__Given request__. Please copy the lines from the line with "You are a computer-use agent. The width" to the line with "Instruction: Open the", including both of those lines, and give back only those lines.

__Records for this task__.
▬▬▬▬▬▬

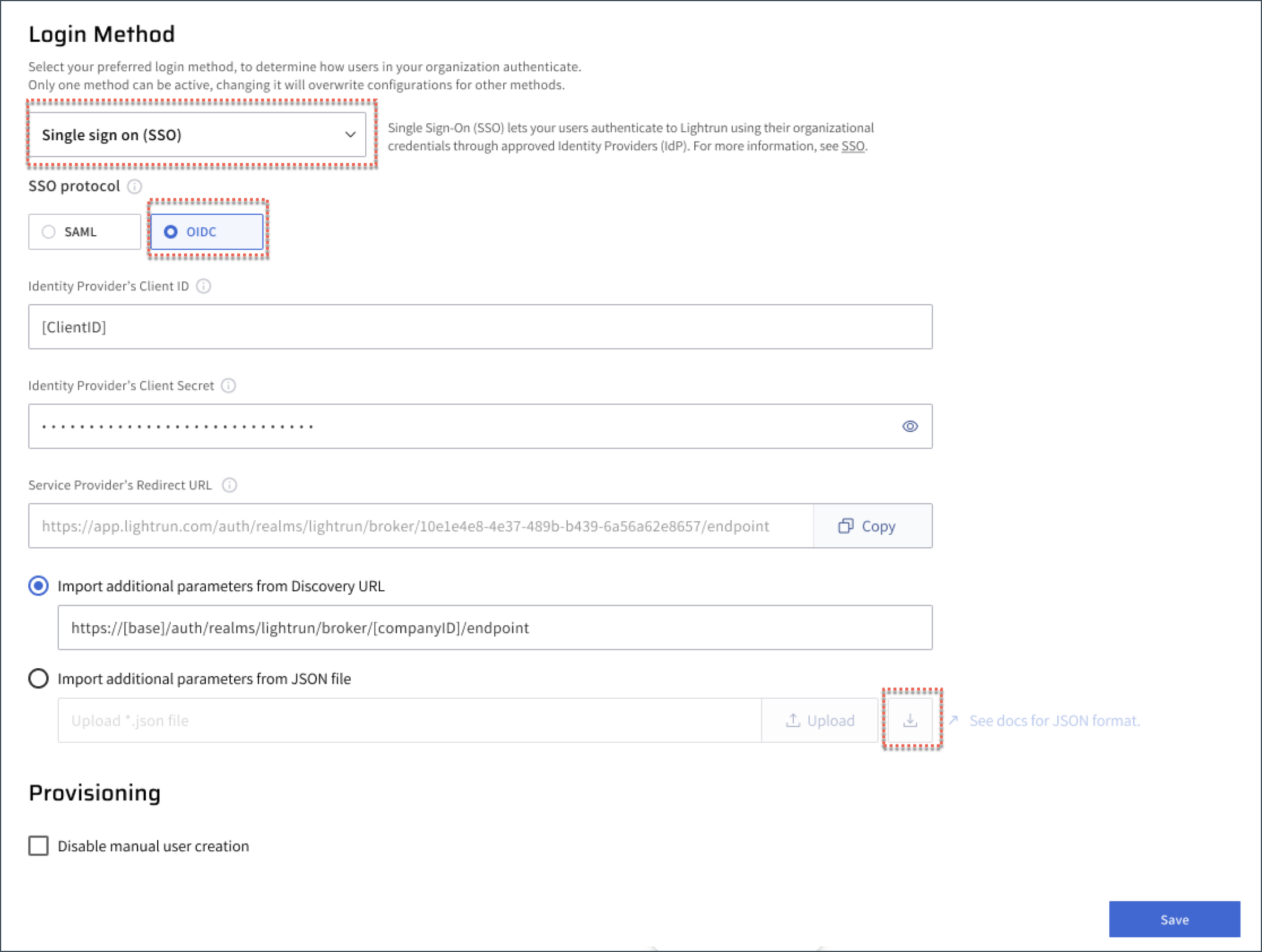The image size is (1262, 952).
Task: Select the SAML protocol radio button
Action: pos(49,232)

▬▬▬▬▬▬

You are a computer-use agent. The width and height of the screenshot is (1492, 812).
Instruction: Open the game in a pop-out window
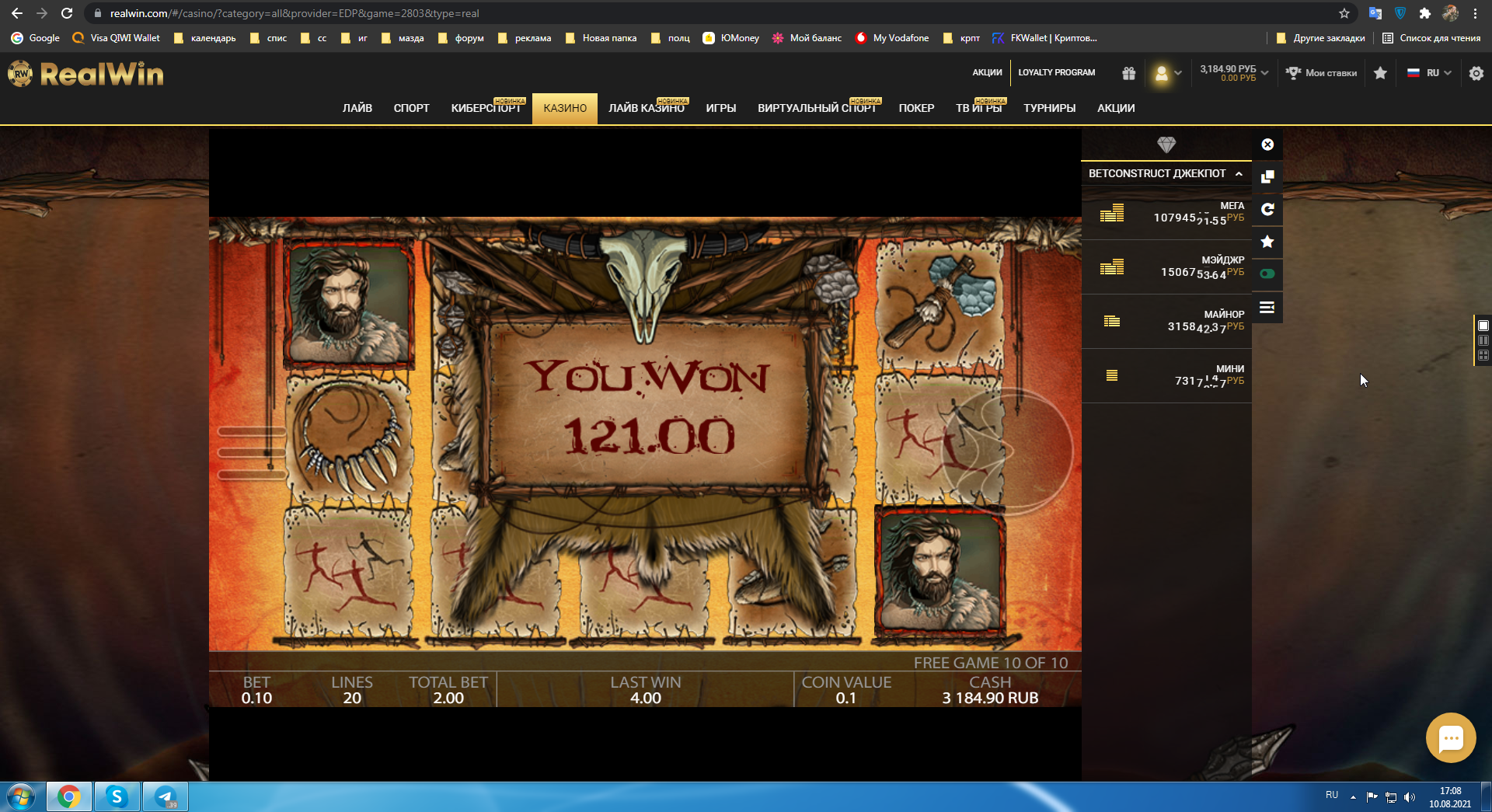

▬▬▬▬▬▬

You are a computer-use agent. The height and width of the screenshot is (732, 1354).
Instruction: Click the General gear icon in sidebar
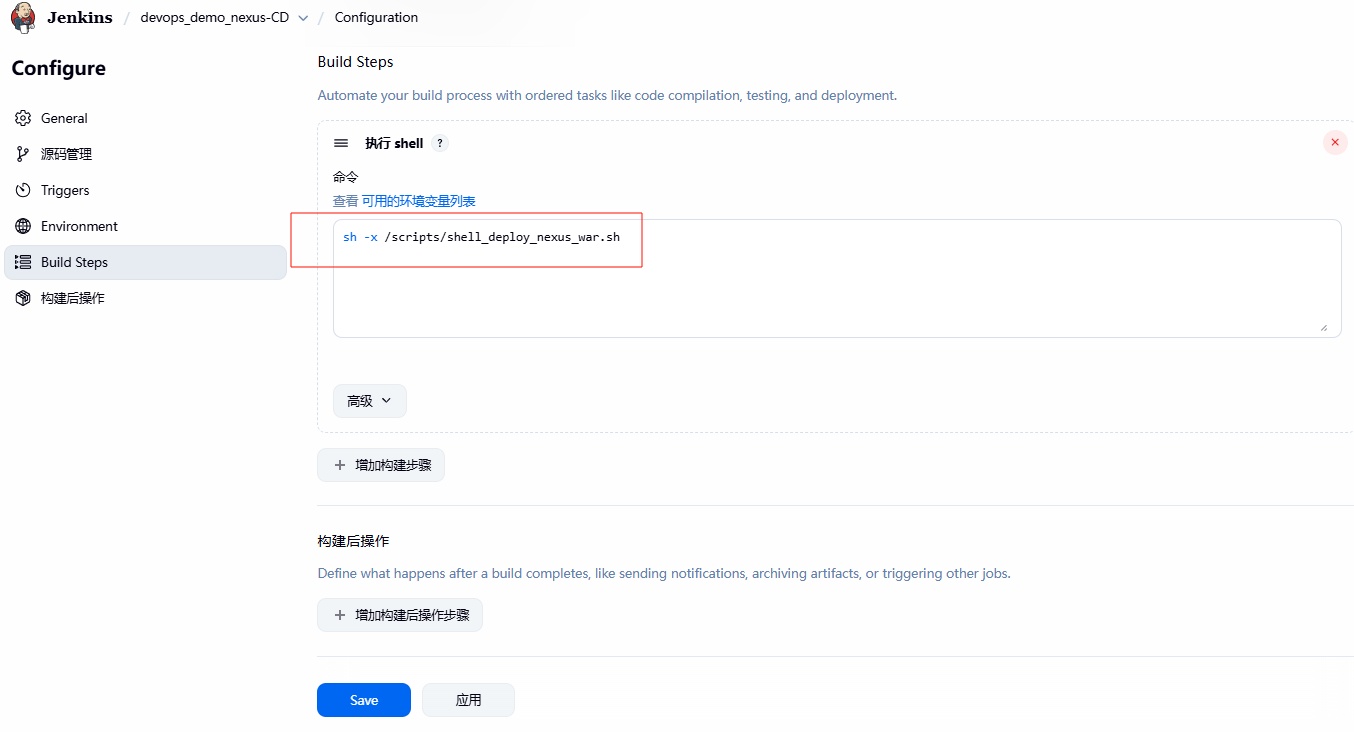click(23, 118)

▬▬▬▬▬▬

__Result__.
You are a computer-use agent. The width and height of the screenshot is (1492, 812).
Instruction: Open the game in a pop-out window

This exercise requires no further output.